Disability Discrimination (Termination) Claim Improperly Dismissed on Summary Judgment, 8th Circuit Holds

In a recent decision, Anderson v. KAR Global, 2023 WL 5493754 (8th Cir. Aug. 25, 2023), the U.S. Court of Appeals for the Eighth Circuit reversed a lower court’s dismissal of plaintiff’s disability discrimination claim asserted under the Americans with Disabilities Act.

In evaluating plaintiff’s claim, the court applied the familiar McDonnell Douglas burden-shifting framework. Under this framework, a plaintiff must first establish a “prima facie case” of discrimination. If plaintiff does so the burden shifts to the defendant to articulate a “legitimate, nondiscriminatory” reason for the alleged adverse action (here, termination). Finally, the plaintiff must show that the proffered reason was, in reality, a “pretext” for discrimination.

Finding that the plaintiff and defendant met their respective burdens under the first two steps, it then evaluated the third:

Turning to pretext, we have recognized several ways a plaintiff may create a genuine issue of material fact regarding whether an employer’s proffered explanation is pretext for discrimination. One of those ways is “by persuading the court that a prohibited reason more likely motivated the employer.” Torgerson v. City of Rochester, 643 F.3d 1031, 1047 (8th Cir. 2011) (citation omitted) (cleaned up). “Though the burden is on the plaintiff to provide evidence of pretext, to survive summary judgment she need not definitively prove that her employer’s reason for firing her was pretextual—rather, she simply must ‘adduc[e] enough admissible evidence to raise genuine doubt as to the legitimacy of the defendant’s motive.’ ”

Anderson argues that a reasonable jury could determine that Hopkins made the decision to terminate Anderson because of his medical restriction, and only retroactively claimed a performance-based concern after HR advised her that terminating an employee due to his disability could be “an issue.” We agree. Before his seizure, Anderson had only positive feedback about his role post-merger. And after his seizure, Anderson’s supervisors “pushed hard” to accommodate him. By December 6, however, ADESA had changed course regarding Anderson. The evidence shows that Hopkins sent an email to HR about an employee with a “medical restriction” who had been “identified” for termination, asking if this could be “an issue.” Only after she learned that it could be a problem did Hopkins respond with specific criticisms of his performance. ADESA argues that, because Anderson does not dispute he was underperforming compared to his peers, there can be no pretext. But neither Comer nor Hopkins was able to say when they took these performance assessments into consideration. A reasonable jury could conclude that Hopkins looked into Anderson’s job performance only after she learned of his disability and accommodation request and had decided to terminate him.

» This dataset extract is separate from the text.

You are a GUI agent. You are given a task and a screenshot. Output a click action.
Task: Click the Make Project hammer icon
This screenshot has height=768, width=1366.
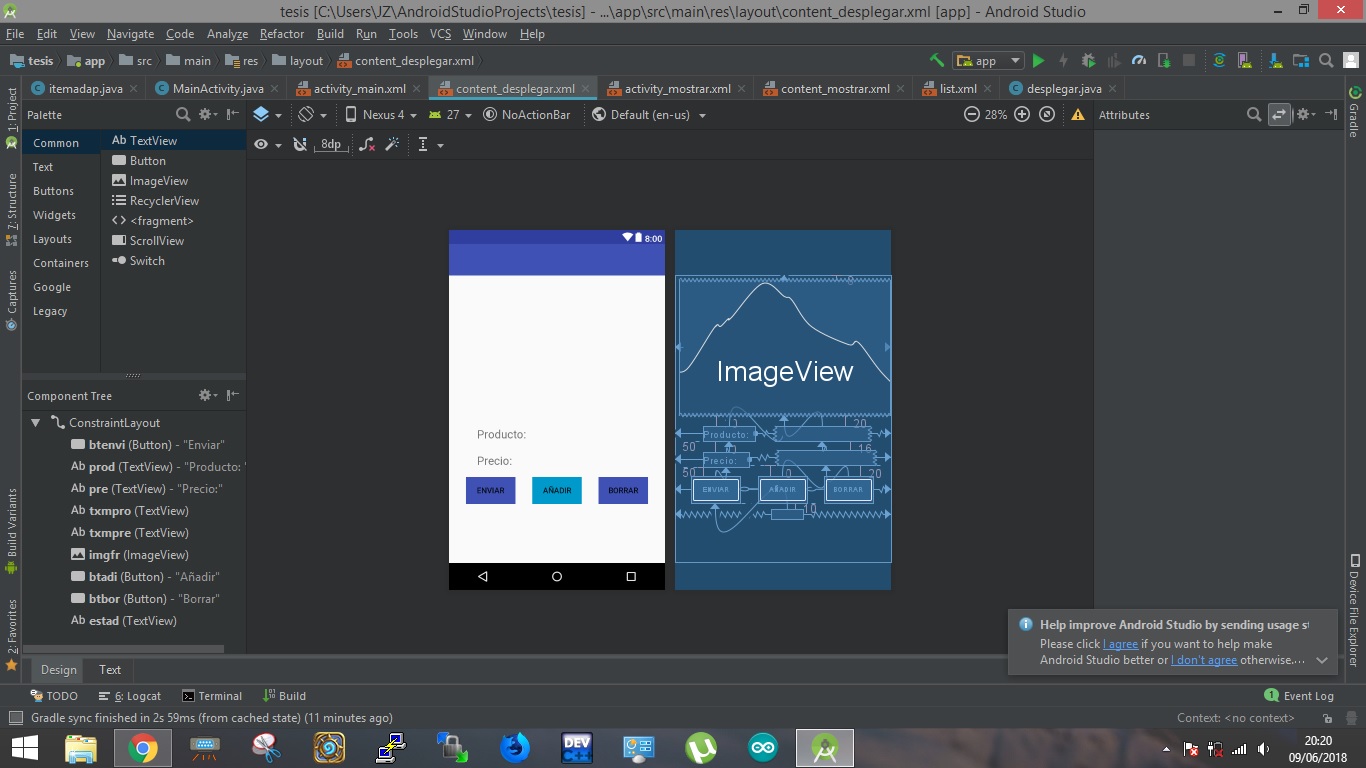point(936,61)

Drawing all reasonable inferences in Anderson’s favor, Anderson has raised genuine doubt as to ADESA’s proffered reasons for his termination. “Because the employer’s ‘motive and intent are at the heart of a discrimination case,’ the central inquiry ‘is whether [disability] was a factor in the employment decision at the moment it was made.’ ” E.E.O.C. v. Wal-Mart Stores, Inc., 477 F.3d 561, 570 (8th Cir. 2007) (alteration in original) (emphasis in original) (quoting Sabree v. United Bhd. of Carpenters & Joiners Local No. 33, 921 F.2d 396, 403 (1st Cir. 1990)). “An employer is prohibited from inventing a ‘post hoc rationalization for its actions at the rebuttal stage of the case.’ Therefore, unless the employer articulates a legitimate, nondiscriminatory reason for [terminating] the plaintiff that ‘actually motivated the decision, the reason is legally insufficient.’ ” Id. (emphasis in original) (citations omitted) (quoting Sabree, 921 F.2d at 404). A reasonable jury could conclude that Hopkins was unaware of Anderson’s professional shortcomings at the time she first identified him for termination, and thus this post hoc rationale could not have factored into her termination decision.

The court thus held that since there remain a genuine issue of material fact as to whether the proffered reasons for plaintiff’s termination were a pretext for discrimination (and retaliation), the district court’s decision must be reversed.